世の中は善悪がありますから、全て善で通すことはできないかも知れません。しかし筋が良いことは物事を正しく進めるために必要なことです。筋が良い依頼を受けた時は「やらなければ」だとか「何とかしたい」と思います。ところが筋の良くない依頼を受けた時は「関わりたくないな」、「多分上手くいかないだろう」と思います。

筋の良し悪しが最初から進め方を変えてしまいます。

ある弁護士との話です。「依頼者から依頼された事件を解決するために全力を尽くしますが、勝つために必要なことがあります。それは筋が良いことです。筋がよければ勝つための道筋がつけられます。それに筋が良いとやりがいがあります。勿論弁護士ですから筋が悪い案件でも受けますが、本当は筋の良い案件を弁護したいですね」。

世の中を善の視点で見るのか、悪の視点で見るのか。善の立場で関わるのか、悪の立場で関わるのかによって気持ちが違ってきます。

案件によっては、善悪全てに関わらなければならない弁護士であっても、やはり内心は筋の良い仕事を望んでいるのです。正義の立場に立った主張とそうでない場合は、内心が違うと思います。

個人的な推測ですが、筋の良い案件は、その通りにストーリーを構成し、法的見解を添付すれば良いように思います。ところが筋が悪いと、ストーリーを組み立てるのに無理が出てくると思います。場合によってはストーリーを変更し、組み立て直す必要がでてきます。依頼者の内心は分かりませんから、組み立てなおしたストーリーに合うよう内心までも構成し直す必要が生じるかも知れません。

筋が良いと無理は生じませんから勝つことに近づきそうです。

議員に対する依頼も様々です。筋の通った話もあればどうも辻褄が合わない話もあります。真面目な話、無茶を言っているなと思う話、脚色している話もあります。

その中で受けたい依頼は、やはり筋の通った話であり、誰が聞いてもその言い分が納得できる話です。筋を曲げなければならない依頼や正義から外れている依頼は、ストーリーを展開していく中でどうしても無理が生じますから、上手くいかない場合が多いのです。

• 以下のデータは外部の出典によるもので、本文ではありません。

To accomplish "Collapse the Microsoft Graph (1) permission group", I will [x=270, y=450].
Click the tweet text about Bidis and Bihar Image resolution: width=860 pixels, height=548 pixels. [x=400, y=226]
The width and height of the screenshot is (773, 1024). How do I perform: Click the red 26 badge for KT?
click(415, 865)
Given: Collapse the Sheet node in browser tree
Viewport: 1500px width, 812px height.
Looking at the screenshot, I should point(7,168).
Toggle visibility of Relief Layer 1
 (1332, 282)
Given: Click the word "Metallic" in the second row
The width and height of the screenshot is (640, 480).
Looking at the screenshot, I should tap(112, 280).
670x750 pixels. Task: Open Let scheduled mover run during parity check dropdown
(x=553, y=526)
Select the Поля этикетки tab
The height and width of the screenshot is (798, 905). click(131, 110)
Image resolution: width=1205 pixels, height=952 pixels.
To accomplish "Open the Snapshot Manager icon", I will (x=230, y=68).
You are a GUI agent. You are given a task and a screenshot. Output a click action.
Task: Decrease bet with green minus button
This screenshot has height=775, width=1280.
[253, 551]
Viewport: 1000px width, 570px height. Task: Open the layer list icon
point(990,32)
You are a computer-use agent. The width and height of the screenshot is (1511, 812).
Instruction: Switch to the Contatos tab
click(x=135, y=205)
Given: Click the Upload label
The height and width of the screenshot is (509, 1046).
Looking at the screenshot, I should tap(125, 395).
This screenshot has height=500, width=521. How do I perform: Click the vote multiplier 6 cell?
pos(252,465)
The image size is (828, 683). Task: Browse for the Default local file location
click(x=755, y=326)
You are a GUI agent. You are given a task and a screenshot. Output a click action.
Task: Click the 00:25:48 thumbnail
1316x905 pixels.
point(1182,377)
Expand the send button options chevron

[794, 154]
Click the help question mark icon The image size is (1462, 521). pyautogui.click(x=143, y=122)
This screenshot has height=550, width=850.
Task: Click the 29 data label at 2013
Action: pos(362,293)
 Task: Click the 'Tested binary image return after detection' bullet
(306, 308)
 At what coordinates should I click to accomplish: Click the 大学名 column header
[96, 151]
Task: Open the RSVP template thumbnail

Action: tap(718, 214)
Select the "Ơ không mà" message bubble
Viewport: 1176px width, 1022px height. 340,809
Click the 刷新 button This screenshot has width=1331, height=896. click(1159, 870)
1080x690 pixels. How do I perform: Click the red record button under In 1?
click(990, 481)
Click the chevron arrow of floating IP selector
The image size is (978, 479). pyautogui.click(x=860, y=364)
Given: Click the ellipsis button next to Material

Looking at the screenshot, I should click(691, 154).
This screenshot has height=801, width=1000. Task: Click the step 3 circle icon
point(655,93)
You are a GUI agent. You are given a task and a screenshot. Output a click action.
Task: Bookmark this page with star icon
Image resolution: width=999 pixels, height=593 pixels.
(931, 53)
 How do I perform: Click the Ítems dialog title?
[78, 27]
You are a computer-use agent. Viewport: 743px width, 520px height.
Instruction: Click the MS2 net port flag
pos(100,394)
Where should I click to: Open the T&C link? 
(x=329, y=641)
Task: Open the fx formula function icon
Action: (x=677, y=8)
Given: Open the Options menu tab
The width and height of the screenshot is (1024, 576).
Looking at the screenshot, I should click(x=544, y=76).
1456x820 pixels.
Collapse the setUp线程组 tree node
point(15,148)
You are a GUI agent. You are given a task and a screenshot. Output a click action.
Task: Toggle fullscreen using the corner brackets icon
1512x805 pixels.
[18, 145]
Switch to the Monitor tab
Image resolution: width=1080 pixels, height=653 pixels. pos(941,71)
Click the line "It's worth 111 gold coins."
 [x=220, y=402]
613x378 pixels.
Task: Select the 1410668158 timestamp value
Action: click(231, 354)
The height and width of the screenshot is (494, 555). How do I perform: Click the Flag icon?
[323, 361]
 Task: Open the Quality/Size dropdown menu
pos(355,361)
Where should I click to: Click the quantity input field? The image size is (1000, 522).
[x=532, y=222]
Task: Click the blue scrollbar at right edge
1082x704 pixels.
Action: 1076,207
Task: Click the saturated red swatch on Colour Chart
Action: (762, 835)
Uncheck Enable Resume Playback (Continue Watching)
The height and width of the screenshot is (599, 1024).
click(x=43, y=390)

筋が良いと常識的な価値や、助けなければいけないという価値がありますから、理論と心で話は進められます。しかし筋が悪い依頼は、理論ではなくて理屈になり、心ではなくてごり押しになります。進め方や内心は全く違うのです。

社会的には筋の良い依頼に基づいた対応をしたいと思いますし、筋の良い話が通る社会でありたいのです。無理が通れば道理が引っ込むような社会が蔓延してしまうと社会に秩序はなくなります。

弁護士など依頼者の立場や利益を守る必要がある職業の場合は別として、私達は筋の良い立場になり、筋が良いという価値を持っていたいものです。問題は筋の悪いところに生じますし、筋が悪いのに押し通すと誰かが迷惑することになります。自分の筋が悪いのに通してしまうと何処かで歪が生じます。自分の周囲が歪だらけになってしまうと、歪の中で生きることになります。真っ直ぐに見えない社会に身を置くと、やがて誰も近寄ってこなくなります。筋の良い話ができるような行動を取りたいものです。